Cinq ans plus tard, Geoffrey peine encore à se remettre des multiples fractures subies au visage, au nez, et des lésions de l’oeil gauche...
Le policier auteur du tir doit comparaître aujourd’hui devant le tribunal correctionnel de Bobigny pour violences volontaires, mais aussi pour faux et usage de faux. Dans un procès-verbal dressé immédiatement après les faits, il avait affirmé avoir visé un individu ayant lancé plusieurs projectiles en direction des renforts policiers, appelés alors que des élèves tentaient de bloquer l’entrée du lycée Jean-Jaurès, à Montreuil. « Au tout début, Geoffrey passait pour un caillasseur », souligne l’avocat du jeune homme, M e Pierre-Emmanuel Blard.
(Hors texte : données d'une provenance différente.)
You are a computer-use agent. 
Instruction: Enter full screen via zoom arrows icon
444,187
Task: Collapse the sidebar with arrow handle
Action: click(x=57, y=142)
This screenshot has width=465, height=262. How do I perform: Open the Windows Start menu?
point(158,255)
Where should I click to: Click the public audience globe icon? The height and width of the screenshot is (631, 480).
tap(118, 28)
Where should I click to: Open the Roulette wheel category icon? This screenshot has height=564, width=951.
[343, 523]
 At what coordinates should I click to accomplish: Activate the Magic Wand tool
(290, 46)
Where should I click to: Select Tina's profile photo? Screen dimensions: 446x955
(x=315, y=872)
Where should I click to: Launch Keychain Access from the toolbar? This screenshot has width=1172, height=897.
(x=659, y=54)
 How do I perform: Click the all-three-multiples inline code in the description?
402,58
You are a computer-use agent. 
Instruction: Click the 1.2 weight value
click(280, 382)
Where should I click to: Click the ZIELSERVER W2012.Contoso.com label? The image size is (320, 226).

Cette version, que le policier a maintenue durant plusieurs mois, a ensuite été contredite par la quasi-totalité des témoins, ainsi que par la vidéo. L’avocat du policier n’a pas souhaité s’exprimer avant l’audience. Geoffrey, aujourd’hui âgé de 20 ans, nous raconte les dégâts physiques et psychologiques causés par ce qu’il considère « presque comme une arme de guerre ».
Comment vous sentez-vous à l’approche de ce procès ?
GEOFFREY. J’ai essayé d’y penser aussi peu que possible. J’ai traversé une grosse dépression et je sais que ça va être une épreuve. Mais il faut en passer par là.
Pourquoi tant d’appréhension ?
J’ai dit tout ce que j’avais à dire au cours de l’enquête. J’ai toujours été honnête. Les preuves sont là. Mais je sais qu’on va me questionner et essayer de me prendre en défaut sur la parole qui a été la mienne il y a quatre ans.
Vous étiez lycéen à l’époque des faits. Qu’êtes-vous devenu ?
Mes études se sont écroulées. J’ai tenté de continuer mon cursus en informatique et de passer mon bac. Mais j’ai eu l’impression que tout le monde me laissait tomber. J’ai eu beaucoup de mal à remonter la pente. Finalement, cet été, on m’a offert l’occasion de travailler dans l’événementiel. Mes horaires sont irréguliers, le week-end, parfois le soir. Ça me convient : j’essaie de me noyer dans le travail pour ne plus penser au reste.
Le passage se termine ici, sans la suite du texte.